_Work instruction:_ Copy every line of the following data that includes the string "above".

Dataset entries

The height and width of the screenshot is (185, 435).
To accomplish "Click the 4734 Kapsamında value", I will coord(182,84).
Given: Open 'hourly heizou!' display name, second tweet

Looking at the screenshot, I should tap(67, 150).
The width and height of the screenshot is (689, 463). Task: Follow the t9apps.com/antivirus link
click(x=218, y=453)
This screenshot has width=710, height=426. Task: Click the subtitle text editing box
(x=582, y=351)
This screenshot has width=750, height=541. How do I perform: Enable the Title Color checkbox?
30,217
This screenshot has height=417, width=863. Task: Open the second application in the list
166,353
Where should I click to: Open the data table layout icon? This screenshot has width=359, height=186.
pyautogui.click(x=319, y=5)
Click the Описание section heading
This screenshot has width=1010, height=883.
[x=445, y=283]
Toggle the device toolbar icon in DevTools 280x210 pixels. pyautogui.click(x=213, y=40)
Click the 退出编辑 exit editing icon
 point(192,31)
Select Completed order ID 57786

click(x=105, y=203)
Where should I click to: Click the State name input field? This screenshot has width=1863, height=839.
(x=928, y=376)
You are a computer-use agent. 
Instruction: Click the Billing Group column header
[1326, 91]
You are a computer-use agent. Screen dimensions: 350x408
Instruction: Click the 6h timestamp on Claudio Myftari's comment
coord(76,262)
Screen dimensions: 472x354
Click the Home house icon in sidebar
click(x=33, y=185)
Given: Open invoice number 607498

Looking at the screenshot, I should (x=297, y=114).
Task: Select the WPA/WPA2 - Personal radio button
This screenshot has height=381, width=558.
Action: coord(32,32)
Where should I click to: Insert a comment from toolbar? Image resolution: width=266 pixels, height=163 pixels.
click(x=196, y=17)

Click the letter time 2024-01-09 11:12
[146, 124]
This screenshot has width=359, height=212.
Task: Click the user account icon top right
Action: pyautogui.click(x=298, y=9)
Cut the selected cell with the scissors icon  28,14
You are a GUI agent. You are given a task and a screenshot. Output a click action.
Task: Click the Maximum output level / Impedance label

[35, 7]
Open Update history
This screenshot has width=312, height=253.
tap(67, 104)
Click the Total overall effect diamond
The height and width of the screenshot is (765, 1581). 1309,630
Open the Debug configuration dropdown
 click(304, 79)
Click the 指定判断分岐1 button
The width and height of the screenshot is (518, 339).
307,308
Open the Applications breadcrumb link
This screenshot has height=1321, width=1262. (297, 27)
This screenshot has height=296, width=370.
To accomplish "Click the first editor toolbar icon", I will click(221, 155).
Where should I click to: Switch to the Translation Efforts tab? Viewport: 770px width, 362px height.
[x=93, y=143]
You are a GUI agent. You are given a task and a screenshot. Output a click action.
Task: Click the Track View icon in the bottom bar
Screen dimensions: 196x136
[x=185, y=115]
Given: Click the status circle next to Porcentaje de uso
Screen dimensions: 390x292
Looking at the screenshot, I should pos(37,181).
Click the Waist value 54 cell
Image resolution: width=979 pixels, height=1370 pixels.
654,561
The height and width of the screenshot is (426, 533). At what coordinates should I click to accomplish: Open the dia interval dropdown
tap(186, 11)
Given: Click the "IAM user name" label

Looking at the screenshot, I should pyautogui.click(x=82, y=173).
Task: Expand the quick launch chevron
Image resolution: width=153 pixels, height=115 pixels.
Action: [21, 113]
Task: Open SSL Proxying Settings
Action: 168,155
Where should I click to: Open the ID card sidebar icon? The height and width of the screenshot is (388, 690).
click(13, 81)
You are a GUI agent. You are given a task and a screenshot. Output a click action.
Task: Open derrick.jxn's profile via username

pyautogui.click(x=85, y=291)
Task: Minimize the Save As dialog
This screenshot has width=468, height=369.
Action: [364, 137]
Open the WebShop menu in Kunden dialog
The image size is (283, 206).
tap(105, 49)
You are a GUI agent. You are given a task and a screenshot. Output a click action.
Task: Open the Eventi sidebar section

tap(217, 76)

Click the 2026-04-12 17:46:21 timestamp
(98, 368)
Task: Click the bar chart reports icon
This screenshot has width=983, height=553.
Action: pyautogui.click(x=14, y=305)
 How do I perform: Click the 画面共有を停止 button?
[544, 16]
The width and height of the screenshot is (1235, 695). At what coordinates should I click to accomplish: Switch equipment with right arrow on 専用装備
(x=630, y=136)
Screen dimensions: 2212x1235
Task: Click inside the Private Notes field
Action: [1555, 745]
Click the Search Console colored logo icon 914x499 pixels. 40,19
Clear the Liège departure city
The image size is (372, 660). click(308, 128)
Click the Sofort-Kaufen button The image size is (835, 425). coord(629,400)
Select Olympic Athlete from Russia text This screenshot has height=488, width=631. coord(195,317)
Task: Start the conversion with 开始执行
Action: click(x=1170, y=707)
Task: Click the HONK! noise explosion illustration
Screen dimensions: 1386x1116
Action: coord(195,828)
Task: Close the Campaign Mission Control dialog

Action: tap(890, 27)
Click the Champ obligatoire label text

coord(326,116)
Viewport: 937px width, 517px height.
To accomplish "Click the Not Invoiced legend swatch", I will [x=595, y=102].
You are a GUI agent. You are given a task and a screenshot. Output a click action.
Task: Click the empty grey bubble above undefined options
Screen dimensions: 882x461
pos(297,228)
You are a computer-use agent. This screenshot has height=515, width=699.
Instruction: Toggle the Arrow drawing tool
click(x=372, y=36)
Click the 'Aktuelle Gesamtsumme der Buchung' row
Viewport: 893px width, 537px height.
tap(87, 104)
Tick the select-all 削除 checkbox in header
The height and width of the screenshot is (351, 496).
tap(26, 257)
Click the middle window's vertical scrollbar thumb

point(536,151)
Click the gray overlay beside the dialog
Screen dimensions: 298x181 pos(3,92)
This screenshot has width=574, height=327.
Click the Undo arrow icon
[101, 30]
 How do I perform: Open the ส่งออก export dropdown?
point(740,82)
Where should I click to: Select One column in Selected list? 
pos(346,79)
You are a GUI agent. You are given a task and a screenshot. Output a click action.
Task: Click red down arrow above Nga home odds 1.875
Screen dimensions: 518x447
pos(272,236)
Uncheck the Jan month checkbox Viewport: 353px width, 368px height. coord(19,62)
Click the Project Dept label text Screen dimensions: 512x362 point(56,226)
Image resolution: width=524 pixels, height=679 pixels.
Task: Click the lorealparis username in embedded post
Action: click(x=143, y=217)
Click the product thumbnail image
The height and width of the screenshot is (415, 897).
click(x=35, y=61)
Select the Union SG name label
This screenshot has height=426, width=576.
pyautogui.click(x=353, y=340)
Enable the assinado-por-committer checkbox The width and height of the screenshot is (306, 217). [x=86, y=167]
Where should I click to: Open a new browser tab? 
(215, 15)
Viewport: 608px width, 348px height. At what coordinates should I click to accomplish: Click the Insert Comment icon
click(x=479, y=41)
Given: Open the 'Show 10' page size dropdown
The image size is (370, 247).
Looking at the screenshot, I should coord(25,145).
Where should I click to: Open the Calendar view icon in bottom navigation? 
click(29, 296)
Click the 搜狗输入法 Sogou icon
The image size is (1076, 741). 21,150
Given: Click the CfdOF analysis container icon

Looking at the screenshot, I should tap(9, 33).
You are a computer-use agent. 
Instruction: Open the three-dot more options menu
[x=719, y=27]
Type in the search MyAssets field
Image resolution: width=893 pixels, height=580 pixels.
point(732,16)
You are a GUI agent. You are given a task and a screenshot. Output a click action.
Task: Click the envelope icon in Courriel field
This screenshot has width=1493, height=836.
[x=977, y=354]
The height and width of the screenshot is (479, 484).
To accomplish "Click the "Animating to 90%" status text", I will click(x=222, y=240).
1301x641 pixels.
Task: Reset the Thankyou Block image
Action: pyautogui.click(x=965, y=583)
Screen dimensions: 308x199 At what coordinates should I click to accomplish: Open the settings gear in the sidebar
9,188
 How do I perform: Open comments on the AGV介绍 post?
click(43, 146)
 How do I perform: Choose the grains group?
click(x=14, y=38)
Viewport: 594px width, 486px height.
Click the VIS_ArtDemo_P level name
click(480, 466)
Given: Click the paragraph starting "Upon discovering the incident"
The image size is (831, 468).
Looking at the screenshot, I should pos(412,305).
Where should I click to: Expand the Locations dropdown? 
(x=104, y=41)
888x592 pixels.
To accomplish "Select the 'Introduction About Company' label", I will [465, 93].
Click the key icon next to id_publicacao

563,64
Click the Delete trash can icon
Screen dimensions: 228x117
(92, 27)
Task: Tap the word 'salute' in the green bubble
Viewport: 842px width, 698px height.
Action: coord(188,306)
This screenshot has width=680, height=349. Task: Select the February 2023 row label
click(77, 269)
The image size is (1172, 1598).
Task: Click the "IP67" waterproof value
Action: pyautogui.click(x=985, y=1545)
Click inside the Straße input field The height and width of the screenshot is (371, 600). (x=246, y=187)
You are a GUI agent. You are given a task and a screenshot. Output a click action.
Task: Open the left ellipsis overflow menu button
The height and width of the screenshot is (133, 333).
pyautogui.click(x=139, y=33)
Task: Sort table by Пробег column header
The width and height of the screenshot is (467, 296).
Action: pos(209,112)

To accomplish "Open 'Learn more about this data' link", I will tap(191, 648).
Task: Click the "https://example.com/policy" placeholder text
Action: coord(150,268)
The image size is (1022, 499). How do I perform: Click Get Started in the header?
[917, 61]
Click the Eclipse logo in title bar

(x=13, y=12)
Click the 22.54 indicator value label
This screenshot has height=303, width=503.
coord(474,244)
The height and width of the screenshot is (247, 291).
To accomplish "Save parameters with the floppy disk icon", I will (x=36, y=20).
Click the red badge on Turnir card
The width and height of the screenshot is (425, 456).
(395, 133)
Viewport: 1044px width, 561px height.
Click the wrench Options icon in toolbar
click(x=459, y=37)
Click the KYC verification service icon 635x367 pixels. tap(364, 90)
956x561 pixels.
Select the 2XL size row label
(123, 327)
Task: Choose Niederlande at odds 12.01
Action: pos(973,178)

_Exercise answer:_
Task: Click the empty grey bubble above undefined options
Task: Click red down arrow above Nga home odds 1.875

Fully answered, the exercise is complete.